<<<<

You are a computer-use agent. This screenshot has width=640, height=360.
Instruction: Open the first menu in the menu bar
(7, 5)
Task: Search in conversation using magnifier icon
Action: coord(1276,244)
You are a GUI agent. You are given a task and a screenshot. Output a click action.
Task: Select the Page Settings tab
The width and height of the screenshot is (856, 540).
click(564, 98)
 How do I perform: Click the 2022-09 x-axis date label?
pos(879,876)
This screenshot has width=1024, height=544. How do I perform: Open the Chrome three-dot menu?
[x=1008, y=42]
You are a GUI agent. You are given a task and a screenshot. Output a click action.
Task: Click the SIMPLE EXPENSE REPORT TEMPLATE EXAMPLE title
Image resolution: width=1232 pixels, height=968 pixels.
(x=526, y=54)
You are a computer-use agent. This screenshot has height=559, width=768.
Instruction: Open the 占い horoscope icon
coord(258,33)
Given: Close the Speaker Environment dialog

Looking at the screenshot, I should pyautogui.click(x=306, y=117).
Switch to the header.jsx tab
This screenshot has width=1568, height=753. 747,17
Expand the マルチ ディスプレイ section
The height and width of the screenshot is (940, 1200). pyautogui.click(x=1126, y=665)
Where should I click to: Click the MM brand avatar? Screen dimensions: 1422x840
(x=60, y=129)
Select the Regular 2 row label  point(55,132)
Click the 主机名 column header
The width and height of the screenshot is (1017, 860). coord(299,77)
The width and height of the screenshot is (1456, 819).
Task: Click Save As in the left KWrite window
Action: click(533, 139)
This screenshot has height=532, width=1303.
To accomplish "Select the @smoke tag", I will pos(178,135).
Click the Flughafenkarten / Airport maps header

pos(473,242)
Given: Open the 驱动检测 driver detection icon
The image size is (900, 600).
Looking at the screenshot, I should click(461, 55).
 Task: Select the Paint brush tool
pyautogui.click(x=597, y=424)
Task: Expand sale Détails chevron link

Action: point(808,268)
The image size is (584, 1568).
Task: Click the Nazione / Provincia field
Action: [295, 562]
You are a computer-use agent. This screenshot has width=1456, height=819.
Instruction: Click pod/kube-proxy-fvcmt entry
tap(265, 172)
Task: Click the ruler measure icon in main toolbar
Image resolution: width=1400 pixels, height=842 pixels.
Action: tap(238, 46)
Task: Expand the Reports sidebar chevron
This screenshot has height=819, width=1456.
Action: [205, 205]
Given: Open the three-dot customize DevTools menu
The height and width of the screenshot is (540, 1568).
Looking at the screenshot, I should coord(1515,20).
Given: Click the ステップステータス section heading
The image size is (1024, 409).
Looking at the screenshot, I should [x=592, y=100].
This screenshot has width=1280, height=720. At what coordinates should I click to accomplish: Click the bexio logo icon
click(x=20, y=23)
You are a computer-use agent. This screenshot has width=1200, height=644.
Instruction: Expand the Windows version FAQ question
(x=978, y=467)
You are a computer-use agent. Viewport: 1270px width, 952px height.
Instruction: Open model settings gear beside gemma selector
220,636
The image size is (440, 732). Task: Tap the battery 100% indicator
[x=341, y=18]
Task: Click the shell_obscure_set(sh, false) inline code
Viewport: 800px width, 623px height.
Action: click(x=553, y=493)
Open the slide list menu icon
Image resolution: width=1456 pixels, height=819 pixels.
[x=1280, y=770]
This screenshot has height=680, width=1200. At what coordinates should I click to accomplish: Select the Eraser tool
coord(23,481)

>>>>

= Task goal =
Reproduce the stretch of the listing from the line containing "This screenshot has height=680, width=1200." through the end of the listing, shifting every answer coordinate by -105 and leaving all other text unchanged.

= Written answer =
This screenshot has height=680, width=1200. At what coordinates should I click to accomplish: Select the Eraser tool
coord(-82,376)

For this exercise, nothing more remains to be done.